Toolkit LTTB Tutorial

Largest Triangle Three Buckets is a downsampling method that tries to retain visual similarity between the downsampled data and the original dataset.

While most frameworks implement it in the front end, TimescaleDB Toolkit provides an implementation that takes (timestamp, value) pairs, sorts them if needed, and downsamples the values directly in the database.

In the following steps, you'll learn how to use LTTB from both databases and the Ruby programming language—writing the LTTB algorithm in Ruby from scratch—fully comprehend how it works and later compares the performance and usability of both solutions.

Later, we'll benchmark the downsampling methods and the plain data using a real scenario.

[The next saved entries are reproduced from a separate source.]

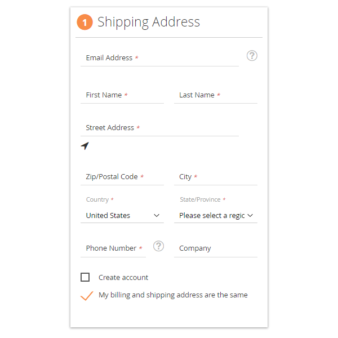Click the phone number help question icon
This screenshot has height=338, width=338.
click(x=158, y=246)
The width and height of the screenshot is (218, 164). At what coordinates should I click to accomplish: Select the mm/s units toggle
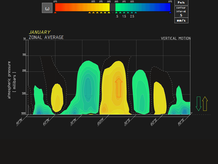coord(181,21)
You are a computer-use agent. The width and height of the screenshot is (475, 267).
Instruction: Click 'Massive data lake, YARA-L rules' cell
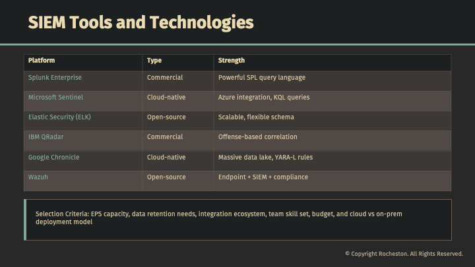point(265,158)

The data points are actual data from the weather dataset.

If you want to run it yourself, feel free to use the example that contains all the steps we will describe here.

Setup the dependencies¶

Bundler inline avoids the creation of the Gemfile to prototype code that you can ship in a single file. You can declare all the gems in the gemfile code block, and Bundler will install them dynamically.

require 'bundler/inline'

gemfile(true) do
  gem 'timescaledb'
  gem 'pry'
  gem 'chartkick'
  gem 'sinatra'
end

require 'timescaledb/toolkit'

The Timescale gem doesn't require the toolkit by default, so you must specify it to use.

Warning

Note that we do not require the rest of the libraries because Bundler inline already requires the specified libraries by default which is very convenient for examples in a single file.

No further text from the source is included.